Ahead of the fifth review of its multi-year arrangement with Kenya on Monday, the International Monetary Fund (IMF) has already positioned itself as a key shaper of the country’s monetary and fiscal policies.
From the increase of contributions to the National Social Security Fund to new taxes, elimination of fuel subsidies and even the expansion of the affordable housing project, the global lender has had a hand in recent policy pronouncements by the Kenya Kwanza administration.
Read: IMF, World Bank fingerprints on Kenya’s $26bn Budget
The IMF Executive Board will meet next week to provide the green light for the continuation of its single biggest credit arrangement with Kenya under the extended fund and extended credit facilities in addition to considering a request for a new 20-month arrangement under the resilience and sustainability facility.
The forum will see the Washington-based institution monitor the progress of the country’s fiscal and monetary reforms, which are a prerequisite to the fund’s continued support.
During the last review in December, the IMF disclosed key fiscal and monetary policy reforms that Kenya was to execute in alignment with the multi-year arrangement which is largely underpinned on access to funding.
On the fiscal side, for instance, Kenya was to provide a comprehensive package of new tax measures to anchor fiscal consolidation, a requirement fulfilled through the passage of the 2023 Finance Act, albeit the current blockade of the implementation of new tax measures through a court petition.
“In the 2023/24 financial year, the adoption of a tax package of 0.9 percent of GDP will be critical to further reduce fiscal imbalances and broaden the tax base to make room for needed social and development spending. In subsequent years, further improvements in strengthening spending efficiency and improving tax policy and revenue administration will remain essential,” the IMF stated in a December report.
Read: IMF supports Ruto revenue plan
Among notable tax measures carried in the 2023 Finance Act include the standard rating of VAT on petroleum products at 16 percent from the previous eight percent, the lifting of turnover tax on small and medium enterprises from one to three percent and the widening of the tax base through introduction of taxation on digital assets and digital content monetisation.

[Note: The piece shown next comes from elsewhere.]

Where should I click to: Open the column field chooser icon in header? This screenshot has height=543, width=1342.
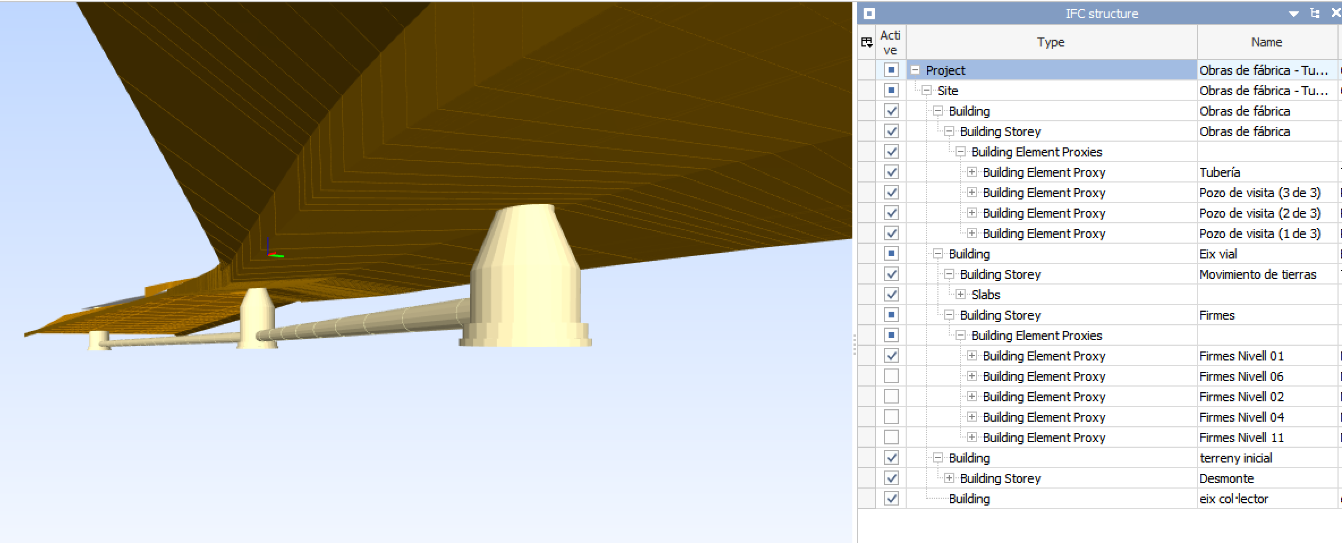(x=867, y=42)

Moreover, the introduction of the housing levy by the Kenya Kwanza administration is similarly pegged on the agitation by the IMF.
The IMF had, nevertheless, asked that the programme be anchored on public/private partnerships instead of direct exchequer funding.
“Targeted interventions include increasing the supply of new housing and the share of affordable housing in total housing supply by offering low-cost mortgages and structuring affordable long-term housing finance schemes including a National Housing Fund Cooperative Social Housing schemes,” the IMF added.
Other fiscal interventions executed in recent months that bear the fingerprints of the IMF have included the January elimination of fuel subsidies, an end of budgetary support for beleaguered national carrier Kenya Airways, increased electricity prices through the Kenya Power tariff review in April and the publishing of the Conflict-of-Interest Bill.